In this demo, students watch as a reaction between baking soda and vinegar produces carbon dioxide, which then causes lit candles to extinguish. They answer a series of questions about the densities of the two gases to explain their observations.
By the end of this lesson, students should be able to
- explain that carbon dioxide has a higher density than air.
- explain their observations using the concept of density.
This lesson supports students’ understanding of
Teacher Preparation: 10 minutes
Lesson: 20 minutes
- 20-gallon fish tank
- 4 candles of different heights
- 500-mL plastic beaker
- Always use caution around open flames. Keep flames away from flammable substances.
- Always wear safety goggles when handling chemicals in the lab.
- Vinegar vapors can be irritating. Work in a well-ventilated area. In the event of eye contact, flush with water. The concentration of acetic acid in this experiment does not present any significant hazards.
- Watch time carefully during this demonstration–over time the carbon dioxide will escape from the tank and the later steps of the demonstration will not work properly.
- Place a 20-gallon fish tank at the front of the classroom. Line 3 candles (of varying heights) along the front inside of the tank. Place one candle on the outside of the tank.
As you are doing this, begin a discussion with the students about making good observations and safe handling of all chemicals.
- Light all candles. Spread baking soda on the floor of the tank.
Ask the students what they know about baking soda. Encourage discussion about chemical properties and the chemical formula for baking soda.
- Slowly pour 600 mL of vinegar into the tank to cover the baking soda.
What do you know about vinegar?
Is a chemical reaction taking place? How do you know?
- Write the chemical equation on the board so that the students know what reaction is taking place. [NaHCO3 + HC2H3O2 → NaC2H3O2 + H2O + CO2]
Note that one of the products of this chemical reaction is carbon dioxide.

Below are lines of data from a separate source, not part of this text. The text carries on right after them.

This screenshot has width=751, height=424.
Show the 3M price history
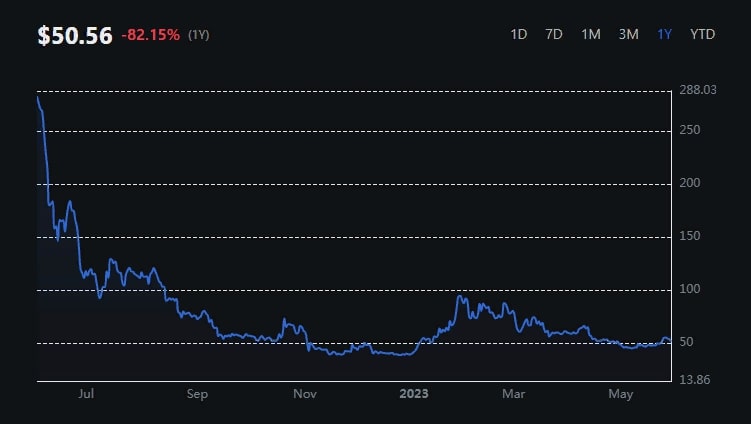click(x=628, y=34)
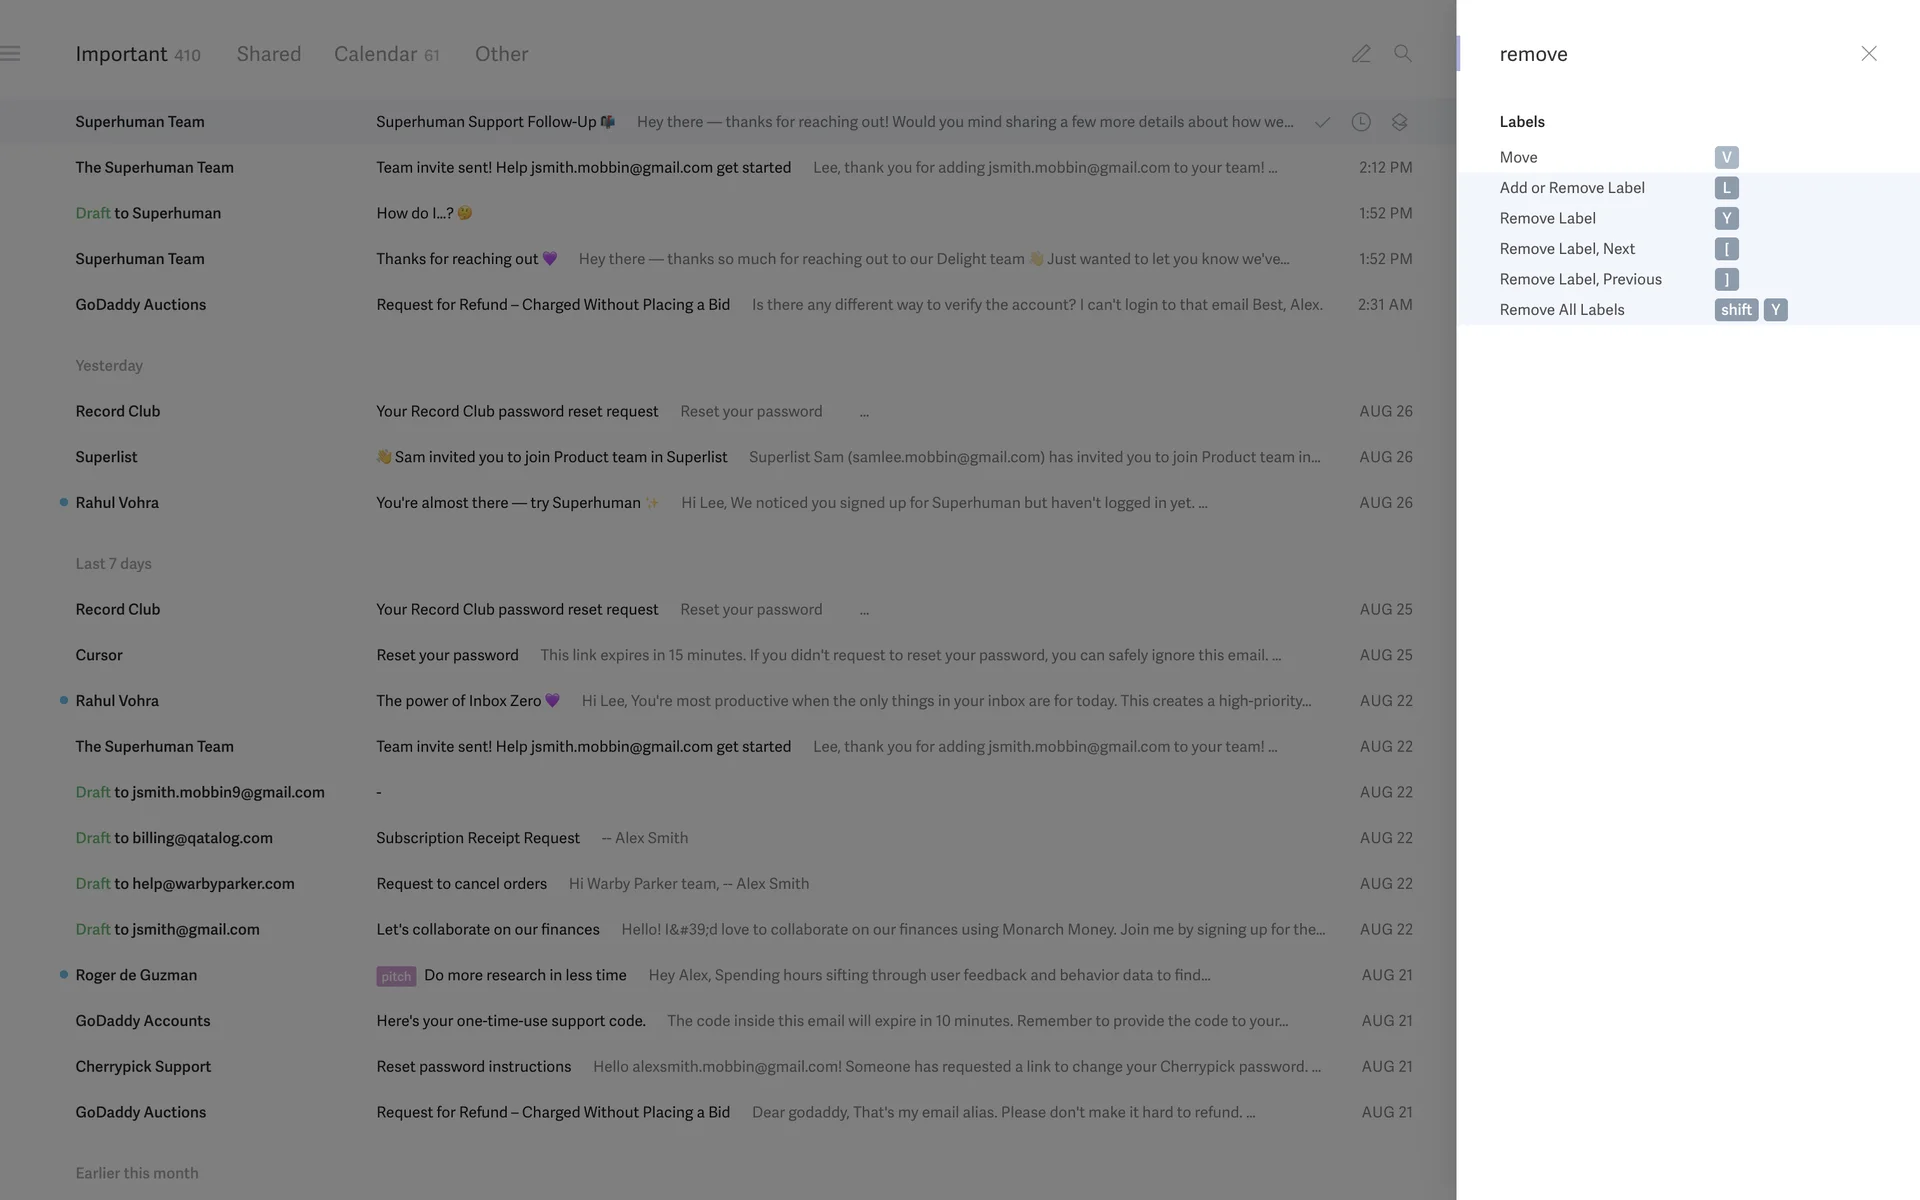Screen dimensions: 1920x1200
Task: Open the Cursor Reset your password email
Action: pos(447,655)
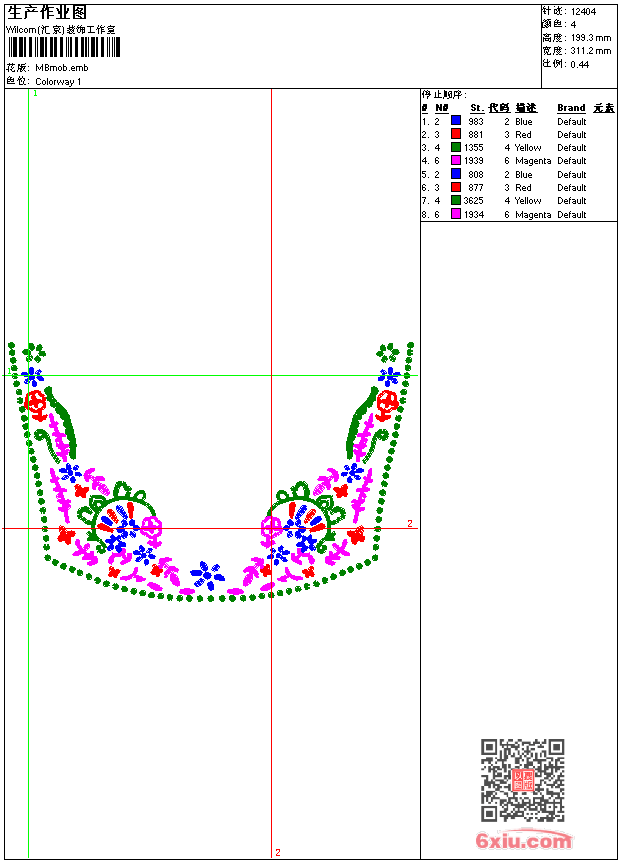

Which has a higher density – CO2 or air?
- Have the students make observations (the candles go out sequentially short to tall and there will be fizzing which indicates a reaction has taken place).
Why do you think the candles went out at different times? [Because CO2 is building up at the bottom of the tank, replacing the oxygen required for combustion.]
What is making them go out? What is required in order for a candle to continue burning? [Oxygen and a fuel (the candle) are required for the combustion reaction to take place. Since CO2 has a higher density than oxygen, it builds up in the bottom of the tank, replacing the oxygen.]
It is time for the “magic” to happen.
- With a 500-mL plastic beaker slowly scoop out some gas from the back of the fish tank. Cover the beaker with your hand and transfer the gas outside of the tank and slowly pour it onto the outside candle (it will extinguish). If the students think it is a coincidence, relight the candle and do it again.
Ask the students why the flame went out. [Because CO2 is replacing the oxygen]
Why did the CO2 stay in the tank? [Because CO2 has a higher density than air, so it got “trapped” at the bottom of the fish tank.]
- Get a good bubble solution and blow a bubble into the tank. It will bounce off the interface between the gases in the tank illustrating that CO2 has a higher density than air.
What was the bubble bouncing off of? [CO2]
- [Optional] Give the students an article about Lake Nyos (disaster in the 80’s) in Camaroon where 1,200 people died because a CO2 cloud settled on their village.